The world needs a wake-up call to save a population at risk of meeting a violent end.
What is happening today in the Nuba mountains is exactly a carbon copy of what has been taking place in Darfur—only even worse,” said Bishop Macram Max Gassis, spiritual leader of Sudan’s Diocese of El Obeid. Gassis was speaking outside the United Nations in New York in July and worrying over what he describes as a deliberate campaign of ethnic cleansing against the Nuba people of Sudan’s South Kordofan state.
He charges that an effort to “wipe out the Nuba” is being undertaken with brutal enthusiasm by the Khartoum-based regime of Omar al-Bashir. The Comboni missionary hopes to rouse the United Nations—specifically Security Council members Great Britain and the United States—from a geopolitical coma over the matter.
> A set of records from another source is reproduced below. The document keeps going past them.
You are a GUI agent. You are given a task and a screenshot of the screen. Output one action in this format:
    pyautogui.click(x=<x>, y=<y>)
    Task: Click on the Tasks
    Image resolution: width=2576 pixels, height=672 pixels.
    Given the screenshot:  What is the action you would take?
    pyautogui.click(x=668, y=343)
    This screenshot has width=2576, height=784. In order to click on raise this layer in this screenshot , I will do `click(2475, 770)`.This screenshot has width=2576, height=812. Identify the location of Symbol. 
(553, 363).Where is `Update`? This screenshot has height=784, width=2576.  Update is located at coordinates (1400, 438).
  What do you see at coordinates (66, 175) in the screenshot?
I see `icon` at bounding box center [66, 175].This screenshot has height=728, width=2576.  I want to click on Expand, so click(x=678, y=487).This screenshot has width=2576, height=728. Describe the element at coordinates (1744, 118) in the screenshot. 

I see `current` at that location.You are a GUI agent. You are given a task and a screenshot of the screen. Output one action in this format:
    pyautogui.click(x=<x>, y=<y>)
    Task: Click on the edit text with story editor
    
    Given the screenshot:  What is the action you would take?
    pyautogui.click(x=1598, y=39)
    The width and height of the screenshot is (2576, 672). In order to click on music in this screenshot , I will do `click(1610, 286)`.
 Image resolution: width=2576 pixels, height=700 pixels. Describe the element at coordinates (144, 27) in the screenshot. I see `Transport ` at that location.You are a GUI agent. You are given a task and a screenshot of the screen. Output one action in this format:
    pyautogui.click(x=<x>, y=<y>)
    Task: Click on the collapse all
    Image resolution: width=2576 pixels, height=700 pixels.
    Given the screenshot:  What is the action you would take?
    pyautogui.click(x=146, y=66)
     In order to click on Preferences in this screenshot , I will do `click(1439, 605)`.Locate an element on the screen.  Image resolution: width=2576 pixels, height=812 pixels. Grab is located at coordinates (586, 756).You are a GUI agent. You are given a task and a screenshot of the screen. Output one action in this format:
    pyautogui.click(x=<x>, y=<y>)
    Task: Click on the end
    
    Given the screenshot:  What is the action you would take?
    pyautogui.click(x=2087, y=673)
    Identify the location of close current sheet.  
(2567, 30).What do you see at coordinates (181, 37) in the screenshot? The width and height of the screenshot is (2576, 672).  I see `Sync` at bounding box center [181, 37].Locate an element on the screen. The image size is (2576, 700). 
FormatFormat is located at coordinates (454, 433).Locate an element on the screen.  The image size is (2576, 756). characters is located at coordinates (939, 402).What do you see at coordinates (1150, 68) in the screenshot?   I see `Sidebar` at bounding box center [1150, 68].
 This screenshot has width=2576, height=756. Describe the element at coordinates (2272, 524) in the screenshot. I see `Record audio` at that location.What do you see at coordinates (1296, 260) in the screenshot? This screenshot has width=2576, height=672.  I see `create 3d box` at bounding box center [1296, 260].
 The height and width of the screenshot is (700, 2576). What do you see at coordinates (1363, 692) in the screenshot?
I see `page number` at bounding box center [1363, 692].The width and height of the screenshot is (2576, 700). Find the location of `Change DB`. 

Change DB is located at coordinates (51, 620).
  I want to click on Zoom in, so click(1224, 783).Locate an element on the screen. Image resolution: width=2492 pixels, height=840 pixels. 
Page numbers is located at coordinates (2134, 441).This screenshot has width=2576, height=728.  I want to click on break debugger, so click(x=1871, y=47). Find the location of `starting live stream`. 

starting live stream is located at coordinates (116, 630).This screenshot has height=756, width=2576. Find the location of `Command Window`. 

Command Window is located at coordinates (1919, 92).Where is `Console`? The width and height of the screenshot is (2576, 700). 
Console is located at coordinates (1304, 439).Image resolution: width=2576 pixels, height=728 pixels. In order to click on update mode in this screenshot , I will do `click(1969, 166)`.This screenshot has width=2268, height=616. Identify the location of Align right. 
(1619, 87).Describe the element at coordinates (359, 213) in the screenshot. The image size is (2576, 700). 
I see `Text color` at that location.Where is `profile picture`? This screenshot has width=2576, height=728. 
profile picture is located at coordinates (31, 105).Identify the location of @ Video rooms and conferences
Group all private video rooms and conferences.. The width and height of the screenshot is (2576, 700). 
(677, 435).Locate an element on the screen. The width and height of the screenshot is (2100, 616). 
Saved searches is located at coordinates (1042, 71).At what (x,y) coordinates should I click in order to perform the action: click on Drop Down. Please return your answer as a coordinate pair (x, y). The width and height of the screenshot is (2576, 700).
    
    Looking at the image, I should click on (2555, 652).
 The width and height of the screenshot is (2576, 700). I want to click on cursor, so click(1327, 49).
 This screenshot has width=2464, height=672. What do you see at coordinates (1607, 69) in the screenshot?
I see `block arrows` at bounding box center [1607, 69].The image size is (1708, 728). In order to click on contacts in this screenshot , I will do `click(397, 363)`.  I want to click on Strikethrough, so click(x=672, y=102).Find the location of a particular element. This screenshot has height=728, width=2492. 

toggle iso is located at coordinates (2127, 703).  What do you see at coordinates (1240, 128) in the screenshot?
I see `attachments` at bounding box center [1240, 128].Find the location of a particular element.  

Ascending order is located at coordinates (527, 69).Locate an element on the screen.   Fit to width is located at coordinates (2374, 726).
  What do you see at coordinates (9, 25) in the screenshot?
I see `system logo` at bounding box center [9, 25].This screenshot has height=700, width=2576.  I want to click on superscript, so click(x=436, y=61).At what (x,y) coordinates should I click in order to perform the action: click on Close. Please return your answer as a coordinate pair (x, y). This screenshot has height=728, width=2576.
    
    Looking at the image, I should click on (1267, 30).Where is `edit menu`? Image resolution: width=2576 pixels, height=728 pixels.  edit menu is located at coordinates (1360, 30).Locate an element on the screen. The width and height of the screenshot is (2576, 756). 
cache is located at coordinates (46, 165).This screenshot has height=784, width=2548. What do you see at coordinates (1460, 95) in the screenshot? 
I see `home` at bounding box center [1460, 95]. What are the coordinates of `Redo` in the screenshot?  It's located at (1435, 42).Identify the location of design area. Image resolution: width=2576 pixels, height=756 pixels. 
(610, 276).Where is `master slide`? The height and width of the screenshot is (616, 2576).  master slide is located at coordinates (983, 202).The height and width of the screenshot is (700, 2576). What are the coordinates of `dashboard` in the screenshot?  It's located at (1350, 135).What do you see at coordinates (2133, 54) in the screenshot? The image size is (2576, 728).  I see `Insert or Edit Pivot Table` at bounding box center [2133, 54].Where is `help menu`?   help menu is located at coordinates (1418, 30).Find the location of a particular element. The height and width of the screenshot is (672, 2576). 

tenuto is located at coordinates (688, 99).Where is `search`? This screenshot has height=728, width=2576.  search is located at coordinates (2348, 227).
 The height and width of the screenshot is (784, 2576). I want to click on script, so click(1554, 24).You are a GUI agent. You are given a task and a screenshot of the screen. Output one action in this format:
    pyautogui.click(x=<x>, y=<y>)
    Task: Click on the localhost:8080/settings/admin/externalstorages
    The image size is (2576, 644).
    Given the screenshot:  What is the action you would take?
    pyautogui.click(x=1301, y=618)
The sprawling El Obeid diocese is one of the world’s largest and is certainly its most politically troubled. El Obeid includes violence-plagued Darfur; the disputed, oil-rich region of Abyei; and South Kordofan, where a liberation movement seeks either autonomy from Khartoum in the north, independence altogether, or union with the new Republic of South Sudan just across the newly established border.
South Kordofan’s Nuba people are culturally and ethnically distinct from the Arab tribes of northern Sudan. Many Nuba are Christians, making them double minorities in Sudan. They have become the targets of both Khartoum politicians looking for scapegoats for Sudan’s flagging political and economic fortunes and of Muslim radicals intent on the complete Islamization of Sudan. Since June 2011 South Kordofan has suffered a relentless series of attacks, primarily aerial bombardment, from Sudanese military in an ongoing campaign to dislodge the Sudan People’s Liberation Movement (SPLM)-North.
The persistent bombing raids have driven the Nuba from their villages and farms to caves in the Nuba mountains. They are subject not only to these indiscriminate aerial attacks but also to hunger and the region’s brutal conditions. Human Rights Watch reports that the attacks may amount to crimes against humanity. The U.N. estimates that 205,000 people have fled to refugee camps in Ethiopia and South Sudan and that an additional 700,000 have been internally displaced or severely affected by the fighting with little or no access to aid.
“The victims as usual are the children, the women, and the elderly,” says Gassis, “because the men, they are carrying their guns and they are going to fight their battle, but it is the victims who are paying the price to maintain [the Nuba] identity.”
The SPLM-North finds itself alone in a continuing fight for greater autonomy, if not outright independence. The 2005 Comprehensive Peace Agreement that for the most part brought Sudan’s civil war to an end included a political blueprint that led to independence for South Sudan. Unfortunately a similar process was not detailed for the people of South Kordofan and other disputed territories.
As a result there is no clear political path ahead for the Nuba and villagers in other conflicted regions. Worse, the diplomatic community seems to be experiencing Sudan fatigue just as the crisis has dangerously accelerated. Gassis fears the Nuba face eradication if Bashir’s campaign is allowed to continue. He implores a more forthright international effort to contain this most recent cycle of orchestrated state violence.
Unraveling this complex web of ethnicity, religion, politics, and resource competition—the southern region is “cursed” with oil reserves—will require creative and persistent diplomacy. The international community, with a large contribution by the United States, achieved a significant success in midwifing last year’s birth of South Sudan as an independent state. That success, however, should not offer an opportunity to declare victory and walk away from this troubled region. That would represent a “sin against humanity,” says Gassis, and a death sentence for the Nuba.
This article appeared in the October 2012 issue of U.S. Catholic (Vol. 77, No. 10, page 47).